Ted Nelson argues the importance of personal computing (1979) [video] - davisr
https://www.youtube.com/watch?v=RVU62CQTXFI
======
angleofrepose
It's been a little while since I've heard this one, but if there's one thing
that I remember hitting me is that the same language used by the interviewer
is used today about privacy, end user programming and any other more powerful
technology, programming language or paradigm. It seems that as an culture
we're always able to go so far, but not all the way. We see the path between
start and end, there's no genius needed for the last push, but after so much
progress we reduce ambition towards the end goal and instead develop arguments
against continuing.

At some point we just don't think people need help with paper based tasks,
"look around you, it's how everything is done" yet here we are with the PC 40
years later. And people look around and think that there is no chance everyone
could be a programmer "look around you, they're all consumers, they couldn't
understand how to make the computer do what they like". In 40 years there's no
doubt this viewpoint will be wrong, but the popular opinion on the matter
can't see that future.

See Bret Victors history of computing. The biggest adversary we have to
overcome towards progress is the mainstream experts of our own field.

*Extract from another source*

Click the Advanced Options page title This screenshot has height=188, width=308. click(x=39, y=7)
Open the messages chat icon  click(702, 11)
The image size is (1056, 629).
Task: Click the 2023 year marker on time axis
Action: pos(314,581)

We have apps which seem to be like starting from scratch every time, which
can't have abilities known by all because they aren't prepackaged by the devs
ahead of time. Every app reinvents a minimal subset of sorting and search. If
you have a better idea or a different connection you want to make its just not
possible in the app.

Stop pretending that debilitating users is actually good for them in the silly
word games we play. Give users power.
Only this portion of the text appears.